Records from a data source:
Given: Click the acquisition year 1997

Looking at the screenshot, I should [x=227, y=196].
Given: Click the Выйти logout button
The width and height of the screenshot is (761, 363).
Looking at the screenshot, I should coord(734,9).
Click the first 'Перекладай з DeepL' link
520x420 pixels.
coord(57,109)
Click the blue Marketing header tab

GIVEN INSTRUCTION –
Extract every line of the data above and reproduce each one unchanged.

THE RESPONSE –
Given: Click the acquisition year 1997

Looking at the screenshot, I should [x=227, y=196].
Given: Click the Выйти logout button
The width and height of the screenshot is (761, 363).
Looking at the screenshot, I should coord(734,9).
Click the first 'Перекладай з DeepL' link
520x420 pixels.
coord(57,109)
Click the blue Marketing header tab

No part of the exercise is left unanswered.